ExpressingMentalState Ex. "I am definitely in a good mood today!", how much happy can vary
Next you can modify the probabilities of each category:
MakeSuggestion 50.3% ##################################################
AskUncertanFactQuestion 1.06% #
AskPureFactQuestionAboutUser 45.5% #############################################
SharePureFactInfoAboutBot 0%
ChangeVisualAppearance 1.59% #
ExpressingMentalState 1.59% #
The above shows that in this model we favor 'MakeSuggestion' and 'AskPureFactQuestionAboutUser' with the later asking the user questions such as: age, name, location, etc. The suggestions category has subcategories:
TellJoke 44.7% ############################################
SuggestListenToSong 32.6% ################################
GoOut 4.1% ####
SuggestToWatchMovie 9.31% #########
SuggestGoToGym 9.31% #########
From each category we sample "interactions". Interactions are pre-sampled, although we could sample just one before using it.

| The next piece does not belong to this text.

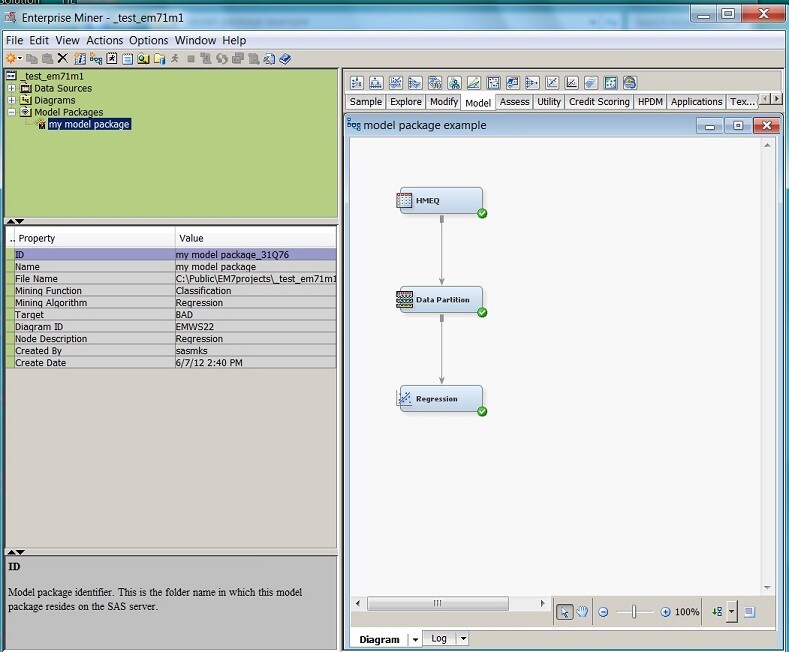The height and width of the screenshot is (652, 789).
Task: Click the diagram horizontal scrollbar thumb
Action: point(435,603)
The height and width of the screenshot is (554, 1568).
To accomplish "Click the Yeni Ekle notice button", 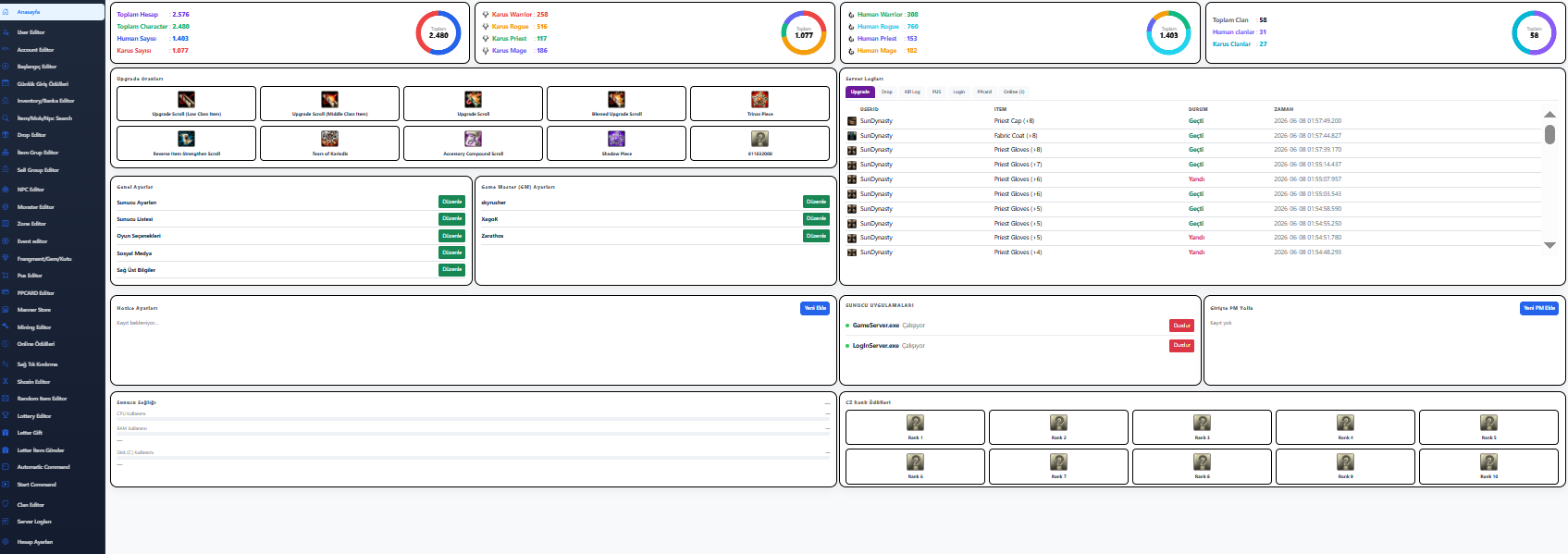I will tap(815, 308).
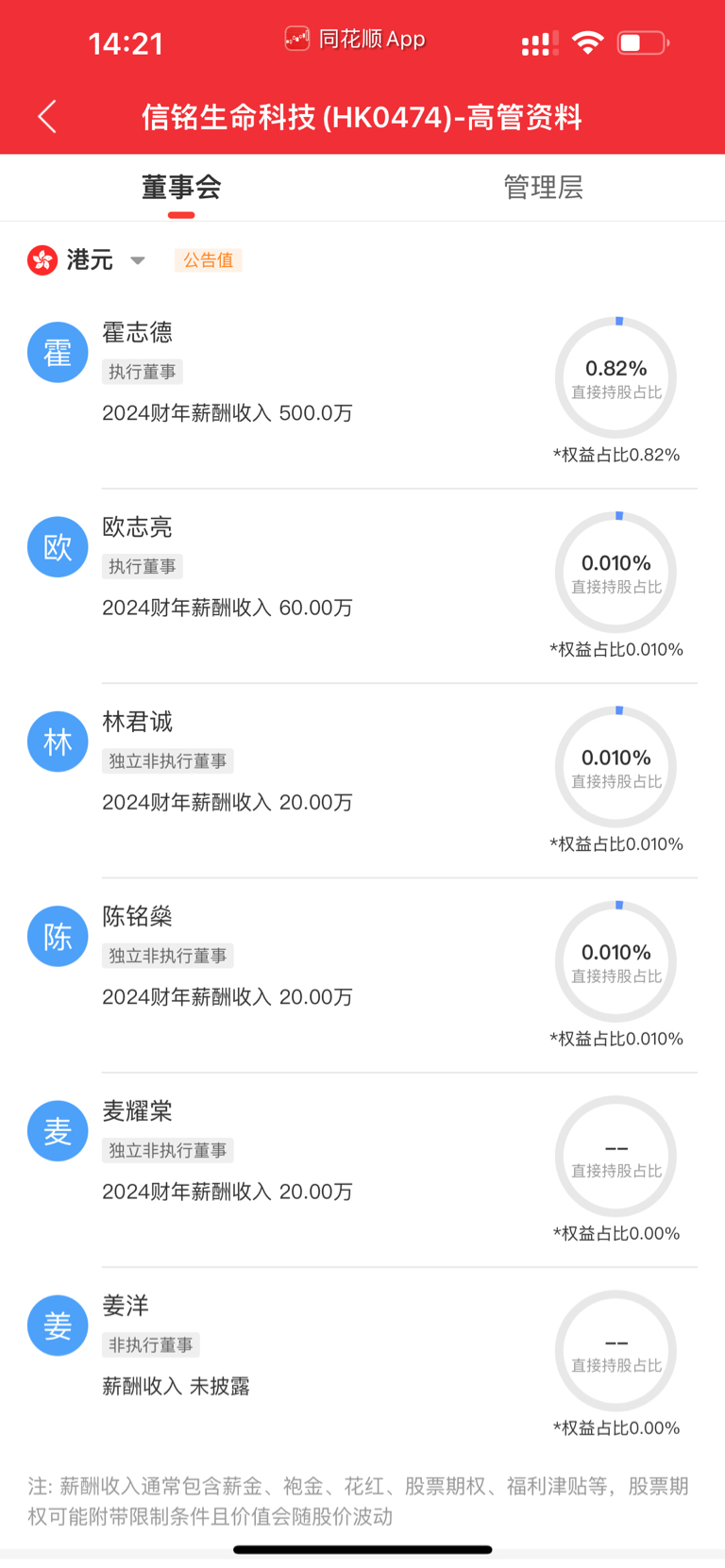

We encoded a distribution, so it should matter if we sampled 100, 1000 or 1, we should get the same proportions in the end. Pre-sampling also helps to verify that we really got the distribution we wanted and that can be verified even at run-time. Pre-sampling also helps with debugging. The final result is a list of interactions ready to executed in the conversation with the user. The CompanionLog.txt contains all this information. Also a statistics is added saying how many items were assigned to each cateogory:
|SuggestGoToGym: 8
|AskPureFactQuestionAboutUser: 0
|SuggestListenToSong: 37
|ExpressingMentalState: 3
|TellJoke_missing: 33
|**SuggestToWatchMovie_missing: 4**
|AskUncertanFactQuestion: 2
|ChangeVisualAppearance: 1
|GoOut: 2
|**SuggestGoToGym_missing: 2**
If we sample for too many items then there might not be enough. These are showed as "Category__missing". This is a problem, but not in the case where we know that will re-sample again soon with a change in the probabilities that will result in no missing items.